═════ Data for the task ═════

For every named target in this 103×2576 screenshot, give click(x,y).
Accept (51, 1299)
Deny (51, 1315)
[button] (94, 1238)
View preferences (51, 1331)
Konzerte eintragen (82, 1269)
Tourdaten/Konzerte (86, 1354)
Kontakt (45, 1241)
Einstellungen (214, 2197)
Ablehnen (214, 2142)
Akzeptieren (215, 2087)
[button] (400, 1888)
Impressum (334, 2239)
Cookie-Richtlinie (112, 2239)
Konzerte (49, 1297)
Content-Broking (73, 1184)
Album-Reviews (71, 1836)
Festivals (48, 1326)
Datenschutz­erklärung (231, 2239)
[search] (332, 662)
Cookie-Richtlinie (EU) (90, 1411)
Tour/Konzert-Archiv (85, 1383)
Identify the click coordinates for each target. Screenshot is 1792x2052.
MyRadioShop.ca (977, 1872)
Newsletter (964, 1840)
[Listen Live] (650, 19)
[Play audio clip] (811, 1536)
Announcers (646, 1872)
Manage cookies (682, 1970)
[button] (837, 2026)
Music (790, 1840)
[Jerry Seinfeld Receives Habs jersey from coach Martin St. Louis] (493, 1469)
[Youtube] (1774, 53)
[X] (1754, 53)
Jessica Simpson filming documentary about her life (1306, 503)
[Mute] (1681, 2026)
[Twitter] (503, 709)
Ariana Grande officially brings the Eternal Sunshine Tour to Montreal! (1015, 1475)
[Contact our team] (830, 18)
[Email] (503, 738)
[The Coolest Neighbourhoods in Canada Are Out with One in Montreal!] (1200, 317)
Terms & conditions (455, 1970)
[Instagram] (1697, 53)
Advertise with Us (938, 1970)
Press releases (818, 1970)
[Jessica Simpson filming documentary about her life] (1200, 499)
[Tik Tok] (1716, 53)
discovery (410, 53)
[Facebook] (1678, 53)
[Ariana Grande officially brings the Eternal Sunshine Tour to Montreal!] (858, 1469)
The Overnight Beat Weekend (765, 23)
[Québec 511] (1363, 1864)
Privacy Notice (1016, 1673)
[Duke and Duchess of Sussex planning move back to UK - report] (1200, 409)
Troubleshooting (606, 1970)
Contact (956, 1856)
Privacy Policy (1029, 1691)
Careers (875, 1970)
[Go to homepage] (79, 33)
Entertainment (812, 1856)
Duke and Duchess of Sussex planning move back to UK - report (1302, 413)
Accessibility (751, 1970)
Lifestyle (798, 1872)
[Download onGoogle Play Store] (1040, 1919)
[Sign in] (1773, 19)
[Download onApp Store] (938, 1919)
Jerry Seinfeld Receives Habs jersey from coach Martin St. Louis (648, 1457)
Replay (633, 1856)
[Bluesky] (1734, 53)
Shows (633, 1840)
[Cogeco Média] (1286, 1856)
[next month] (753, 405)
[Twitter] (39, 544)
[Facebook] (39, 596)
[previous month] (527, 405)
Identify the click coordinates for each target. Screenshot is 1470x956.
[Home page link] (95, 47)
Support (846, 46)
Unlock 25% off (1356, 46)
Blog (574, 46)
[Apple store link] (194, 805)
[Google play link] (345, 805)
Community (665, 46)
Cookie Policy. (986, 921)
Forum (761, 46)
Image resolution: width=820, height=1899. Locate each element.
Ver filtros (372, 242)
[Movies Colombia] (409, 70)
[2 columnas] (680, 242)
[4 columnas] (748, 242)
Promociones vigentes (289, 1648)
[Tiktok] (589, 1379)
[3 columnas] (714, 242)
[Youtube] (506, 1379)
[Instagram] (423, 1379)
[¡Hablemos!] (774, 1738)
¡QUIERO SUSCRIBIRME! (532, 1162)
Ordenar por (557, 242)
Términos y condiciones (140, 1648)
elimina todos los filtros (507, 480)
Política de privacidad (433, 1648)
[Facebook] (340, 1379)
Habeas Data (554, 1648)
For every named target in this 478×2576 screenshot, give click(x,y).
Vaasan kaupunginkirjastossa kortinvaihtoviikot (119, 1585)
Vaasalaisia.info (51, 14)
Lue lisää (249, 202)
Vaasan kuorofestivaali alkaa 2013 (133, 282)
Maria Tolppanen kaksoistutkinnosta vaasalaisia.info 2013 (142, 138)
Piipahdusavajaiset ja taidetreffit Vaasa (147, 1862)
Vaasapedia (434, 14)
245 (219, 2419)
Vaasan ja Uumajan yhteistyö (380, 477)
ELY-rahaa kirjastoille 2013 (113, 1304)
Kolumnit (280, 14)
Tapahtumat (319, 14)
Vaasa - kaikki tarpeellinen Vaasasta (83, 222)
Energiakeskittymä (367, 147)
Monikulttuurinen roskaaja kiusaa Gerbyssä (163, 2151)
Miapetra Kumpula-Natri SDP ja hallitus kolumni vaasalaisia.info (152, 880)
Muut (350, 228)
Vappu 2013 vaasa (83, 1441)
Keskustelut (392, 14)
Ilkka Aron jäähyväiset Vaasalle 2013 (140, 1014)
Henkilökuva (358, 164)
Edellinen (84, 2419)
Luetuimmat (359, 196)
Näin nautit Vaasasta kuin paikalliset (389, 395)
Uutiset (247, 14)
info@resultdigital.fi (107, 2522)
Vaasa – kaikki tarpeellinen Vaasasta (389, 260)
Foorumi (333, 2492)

═════

# Task goal
Copy only this part of the entries above: the line with "[Jerry Seinfeld Receives", the line with "[Facebook] (1678, 53)", and the lines between, all exactly as written.

# Task output
[Jerry Seinfeld Receives Habs jersey from coach Martin St. Louis] (493, 1469)
[Youtube] (1774, 53)
[X] (1754, 53)
Jessica Simpson filming documentary about her life (1306, 503)
[Mute] (1681, 2026)
[Twitter] (503, 709)
Ariana Grande officially brings the Eternal Sunshine Tour to Montreal! (1015, 1475)
[Contact our team] (830, 18)
[Email] (503, 738)
[The Coolest Neighbourhoods in Canada Are Out with One in Montreal!] (1200, 317)
Terms & conditions (455, 1970)
[Instagram] (1697, 53)
Advertise with Us (938, 1970)
Press releases (818, 1970)
[Jessica Simpson filming documentary about her life] (1200, 499)
[Tik Tok] (1716, 53)
discovery (410, 53)
[Facebook] (1678, 53)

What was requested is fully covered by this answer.